Knobel afirma que a prioridade dos clínicos continua sendo controlar a carga viral do paciente. “Felizmente, a maioria das pessoas aceita bem o tratamento e não tem Aids. De fato, se seguem a recomendação médica e cumprem o tratamento, a esperança de vida é praticamente igual à da população sem HIV”, diz. A Organização Mundial de Saúde (OMS) propôs o objetivo 90-90-90, que significa detectar 90% dos afetados, tratar 90% das pessoas diagnosticadas e reduzir ao mínimo a

“Vemos maior comorbidade associada ao envelhecimento. Não está claro se esses pacientes envelhecem mais rápido ou com mais potência, há muita controvérsia. Mas nos preocupa muito a infecção associada à hepatite C, as hepatopatias crônicas, os problemas cardiovasculares e neurocognitivos e também o surgimento do câncer, e por isso será necessária mais prevenção e diagnóstico precoce”, afirma. A Fundação Gaspar Casal coletou dados de vários estudos que testemunham que mais de 40% das pessoas com HIV têm a função renal alterada e 73% apresentam um risco moderado ou alto de progressão à doença renal crônica. O excesso de câncer na população com HIV, diz o estudo, é “considerável”, devido à imunossupressão, a frequente coinfecção com vírus oncogênicos e comportamentos de risco como fumar”. Os mais comuns são os linfomas não Hodgkin, sarcoma de Kaposi e câncer de pulmão.

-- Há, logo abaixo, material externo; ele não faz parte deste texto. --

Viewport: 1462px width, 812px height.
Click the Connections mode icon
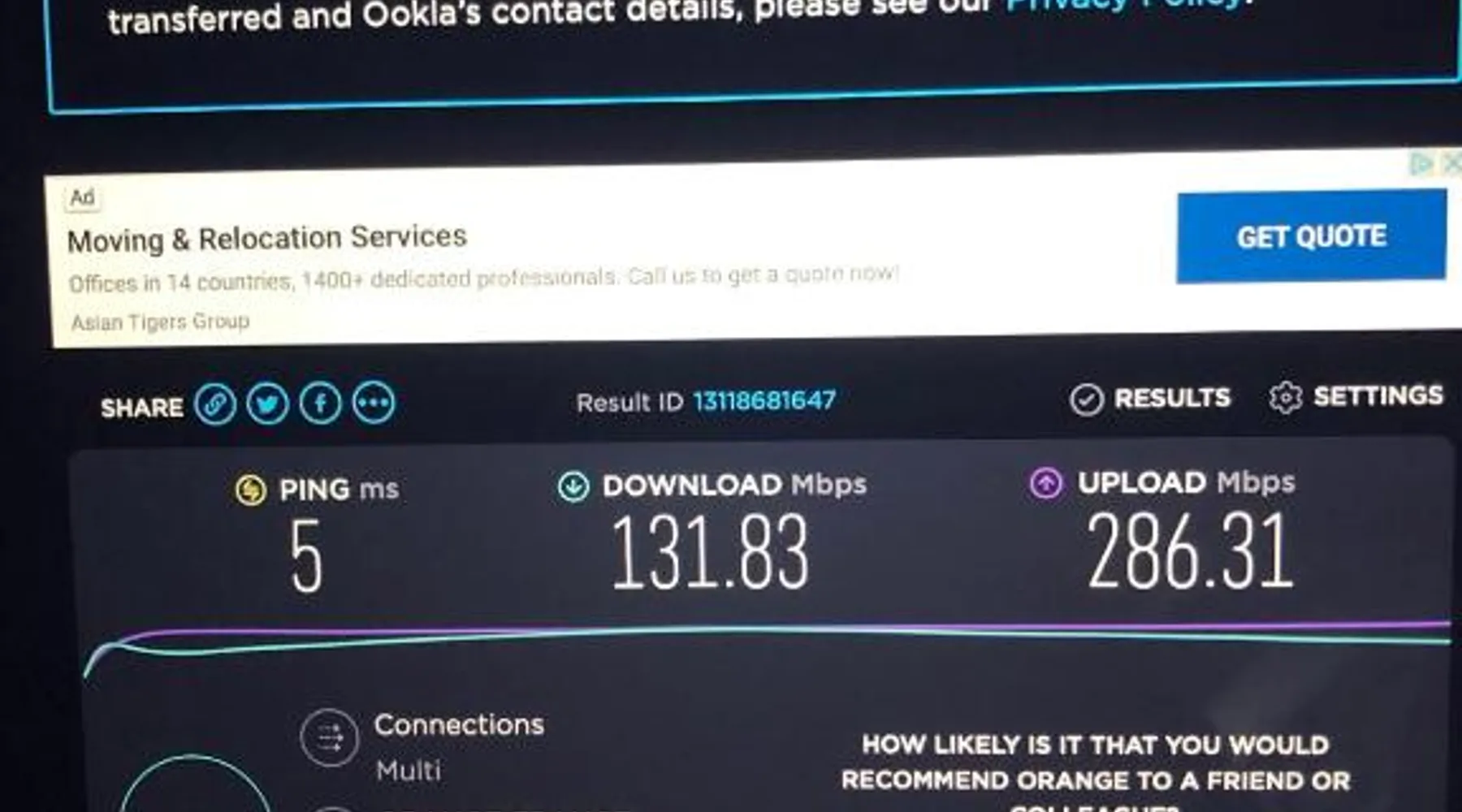click(x=329, y=738)
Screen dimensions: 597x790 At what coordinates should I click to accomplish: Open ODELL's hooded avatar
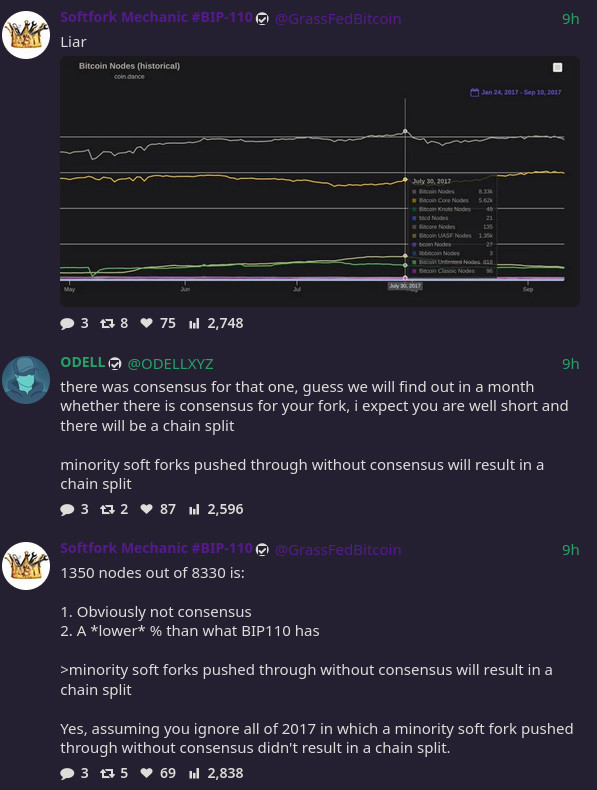pos(26,380)
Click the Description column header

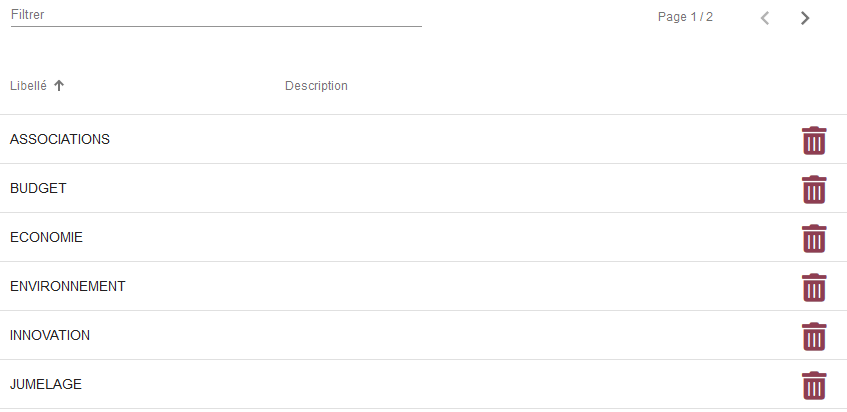tap(316, 86)
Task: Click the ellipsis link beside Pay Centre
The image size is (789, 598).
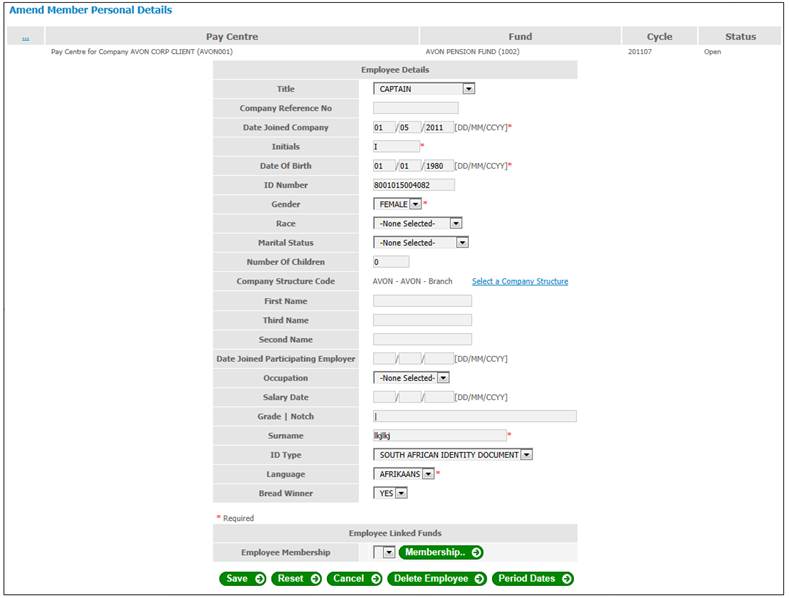Action: (25, 37)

O médico afirma que para enfrentar essa nova realidade das comorbidades do paciente com HIV será necessário muito conhecimento, por exemplo, na administração do tratamento. “É preciso ter cuidado porque pode haver problemas se o médico de cabeceira acrescenta um tratamento a um paciente e não leva em conta possíveis interações com antirretrovirais”, argumenta.

Além disso, acrescenta, está ocorrendo uma reviravolta na atenção aos pacientes. “A fragilidade, que é o envelhecimento biológico, não cronológico, chega antes para pacientes com HIV”, avisa o médico. Os especialistas entendem a fragilidade como resultado da acumulação de déficits em diferentes sistemas fisiológicos, que torna o paciente mais vulnerável a fatores adversos, como quedas, alucinações ou incapacitação, entre outros. “O manejo da fragilidade e essa situação sempre em mudança do HIV é o novo desafio: é preciso melhorar o atendimento e adaptar-se à realidade de cada paciente. Temos de mudar nossa forma de atendê-los, porque estamos muito acostumados a tratá-los e é preciso tentar prevenir”, afirma o pesquisador.

“PREOCUPAÇÃO” COM OS TUMORES EM PESSOAS COM HIV
Um estudo do hospital de Alava apresentado ontem, dia 30 de novembro, no congresso de Gesida (o grupo de estudos da Aids da Sociedade Espanhola de Doenças Infecciosas e Microbiologia Clínica) comprovou que as pessoas com HIV sofrem duas vezes mais de tumores do que de doenças cardiovasculares. “Os tumores, por sua frequência, sua tendência crescente e seu potencial mortal, nos preocupam mais agora. O câncer de pulmão é o que mais aumentou, inclusive em não fumantes, onde a incidência é maior do que a esperada”, afirma o doutor Esteban Martínez, vice-presidente da Gesida.

O estudo demonstra também que a mortalidade é maior em função de tumores do que de acidentes cardiovasculares. No acompanhamento aos pacientes durante 15 anos, faleceram 40% dos pacientes com tumores, enquanto que dos pacientes com problemas cardiovasculares morreram 23%. “Os pacientes com HIV não morrem pelo HIV nem desenvolvem a Aids, mas, paradoxalmente, essa mudança favorável os faz contrair outras doenças”, reflete o médico.